An improved inhibitor, iminothienopyridinedione (7-iminothieno[3,2-c]pyridine-4,6(5H,7H)-dione or ITP), can be produced through photo-oxygenation of TP.27 ITP is 10-fold more potent and substantially more stable in solution than TP.27

However, a major challenge for the development of TP and ITP is the lack of information about their mechanism and their potential for quinone-like redox activity. Redox active compounds can inhibit enzymes indirectly through oxidation of catalytic residues. Here, we investigated the mechanism of inhibition of PRLs by TP and ITP. We found that TP and ITP inhibit PRLs through oxidation of the catalytic cysteine of PRL-3. Testing of six other PTPs showed that TP and ITP are non-specific and could even promote the oxidation of unrelated proteins and small molecules. Consequently, TP and ITP should not be used for the development of PRL-specific inhibitors or cell-based studies of PRL function.

Results

TP and ITP catalyse the oxidation of PRL-3

To understand the mechanism of inhibition, we sought to characterize TP binding to PRL-3 by various biophysical methods. Co-crystallization was conducted with TP and all three members of PRLs. Crystals were only obtained for TP and PRL-1. No inhibitor was observed in the electron density map. Instead, an oxidized form of PRL-1 with a disulphide bond formed between C49 and the catalytic C104 was found in the crystal.

As co-crystallization was unsuccessful, we turned to NMR spectroscopy, which is particularly well-suited for detecting interactions. We previously used NMR to determine the three-dimensional structure of PRL-3.6 The 1H–15N correlation spectrum has a good dispersion of the signals and is ideal for detecting the binding of small molecules.

Unexpectedly, the addition of TP or ITP led to a time-dependent change in the PRL-3 spectrum with the appearance of a second set of signals (Fig. 1A). The specific changes in the NMR spectrum after incubation with TP or ITP correspond to the previously reported spectrum of oxidized PRL-3. ITP had a stronger effect than TP and, after 11 hours, all of the PRL-3 signals had converted to the second form (Fig. 1B). Like other PTP-family phosphatases, PRLs contain a second cysteine residue adjacent to the active site (Fig. 1C). This cysteine readily forms a disulphide bond with the catalytic cysteine to inactivate the enzyme.

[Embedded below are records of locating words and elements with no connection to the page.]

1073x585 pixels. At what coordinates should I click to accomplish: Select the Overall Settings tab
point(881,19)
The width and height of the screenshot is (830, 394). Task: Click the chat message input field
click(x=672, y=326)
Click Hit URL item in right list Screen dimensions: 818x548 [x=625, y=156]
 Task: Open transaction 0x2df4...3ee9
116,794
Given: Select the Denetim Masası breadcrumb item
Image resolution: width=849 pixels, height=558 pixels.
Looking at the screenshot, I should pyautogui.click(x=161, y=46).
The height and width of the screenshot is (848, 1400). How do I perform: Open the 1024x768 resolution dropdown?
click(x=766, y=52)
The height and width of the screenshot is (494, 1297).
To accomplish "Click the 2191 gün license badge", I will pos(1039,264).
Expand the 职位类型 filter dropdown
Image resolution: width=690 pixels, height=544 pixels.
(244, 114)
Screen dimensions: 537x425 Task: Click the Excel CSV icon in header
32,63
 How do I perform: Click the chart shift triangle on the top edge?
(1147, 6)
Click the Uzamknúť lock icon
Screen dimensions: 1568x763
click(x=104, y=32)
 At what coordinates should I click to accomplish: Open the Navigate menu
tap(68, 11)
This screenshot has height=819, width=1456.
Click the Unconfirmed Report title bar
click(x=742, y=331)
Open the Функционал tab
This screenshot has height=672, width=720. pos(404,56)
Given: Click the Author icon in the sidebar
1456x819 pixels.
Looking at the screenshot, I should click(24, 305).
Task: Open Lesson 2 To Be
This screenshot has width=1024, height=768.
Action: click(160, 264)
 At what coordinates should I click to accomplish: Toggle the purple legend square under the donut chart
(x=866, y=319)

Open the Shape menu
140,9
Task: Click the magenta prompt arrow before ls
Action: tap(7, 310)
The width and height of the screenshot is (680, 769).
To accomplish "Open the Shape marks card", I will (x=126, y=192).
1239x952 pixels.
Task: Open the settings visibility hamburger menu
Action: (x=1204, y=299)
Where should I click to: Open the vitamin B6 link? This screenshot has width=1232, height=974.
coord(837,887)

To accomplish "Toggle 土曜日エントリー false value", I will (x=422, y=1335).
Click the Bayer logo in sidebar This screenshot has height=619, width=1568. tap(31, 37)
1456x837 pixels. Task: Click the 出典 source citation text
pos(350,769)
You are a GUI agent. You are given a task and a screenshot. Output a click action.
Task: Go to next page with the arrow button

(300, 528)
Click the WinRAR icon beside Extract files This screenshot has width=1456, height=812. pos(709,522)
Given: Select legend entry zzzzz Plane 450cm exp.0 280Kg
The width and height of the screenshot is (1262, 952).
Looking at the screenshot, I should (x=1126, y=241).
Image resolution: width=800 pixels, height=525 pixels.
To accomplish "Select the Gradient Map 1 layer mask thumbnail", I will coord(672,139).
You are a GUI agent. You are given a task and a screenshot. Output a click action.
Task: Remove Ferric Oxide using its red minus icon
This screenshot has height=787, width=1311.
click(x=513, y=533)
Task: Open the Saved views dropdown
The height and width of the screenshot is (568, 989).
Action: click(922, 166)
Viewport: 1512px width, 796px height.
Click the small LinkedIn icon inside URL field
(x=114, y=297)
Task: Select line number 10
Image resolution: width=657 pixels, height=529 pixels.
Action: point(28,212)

Fig. 1. TP and ITP promote PRL-3 oxidation. (A) 15N–1H correlation spectra of 0.25 mM PRL-3 incubated without (left), with 0.25 mM TP (middle) and 0.25 mM ITP (right) for various durations. Peaks corresponding to oxidized PRL-3 are marked with asterisks. (B) Growth of the signal from oxidized PRL-3 valine 45 as a function of time. ITP was approximately four times more efficient than TP in facilitating the conversion of PRL-3 from the reduced to the oxidized state. (C) The structure of the PRL catalytic site (PDB ; 5k24) showing the cysteines that oxidize to form a disulphide bond. The thiol of cysteine 104 is essential for catalysis.

Fig. 1

Higher concentrations of TP without pre-incubation also led to conversion to the oxidized form. No other changes were detected, suggesting no binding of TP to PRL-3 (Fig. S1).6

We next used phosphatase assays to characterize TP and ITP inhibition of PRL activity. PRLs show low enzymatic activity due to the long lifetime of the thiophosphoryl enzyme intermediate.6,12 This leads to burst kinetics which is characterized by two rates of enzyme activity. Upon the addition of a substrate, there is an initial, rapid turnover of one mole of the product per mole of the enzyme. This is followed by a much slower steady-state rate of activity that is limited by the lifetime of the thiophosphoryl intermediate. Here, we used a fluorogenic substrate to measure the initial rate of catalysis (Fig. 2A).11

Fig. 2. ITP inhibits PRL-3 by catalyzing the formation of a disulfide bond with the catalytic cysteine. (A) In vitro phosphatase assay of PRL-3 (3 μM) with the fluorogenic substrate DiFMUP (25 μM). Pre-incubation with ITP (0.6 μM before addition of DiFMUP) showed a time-dependent inhibition of phosphatase activity. (B) PRL-3 was inhibited by a sub-stoichiometric amount of ITP. Concentrated PRL-3 (60 μM) was pre-treated with ITP (0.6 μM) for 3 hours before dilution and assaying. (C) Treatment with TP (0.6 μM) for 10 min inhibited wild-type PRL-3 (WT) but not the C49A mutant, which is unable to form a disulphide bond.

Fig. 2

As expected, ITP was an effective inhibitor of PRL-3 activity with less than 20% of activity remaining after 10 minutes of incubation (Fig. 2A). In addition, the effect of ITP addition was time-dependent with only partial inhibition at 2 min and full inhibition after 10 min (Fig. 2A). The inhibition could even be achieved with a sub-stoichiometric 1-to-100 ratio of inhibitor to enzyme (Fig. 2B). Sub-stoichiometric amounts of TP similarly lead to a strong inhibition of PRL-3 phosphatase activity (Fig. 2C). These results suggested that TP and ITP were acting through oxidation of the catalytic cysteine and not as inhibitors (competitive or allosteric) that directly bind the phosphatase. To test this, we turned to mutagenesis to generate a form of PRL-3 resistant to TP and ITP inhibition.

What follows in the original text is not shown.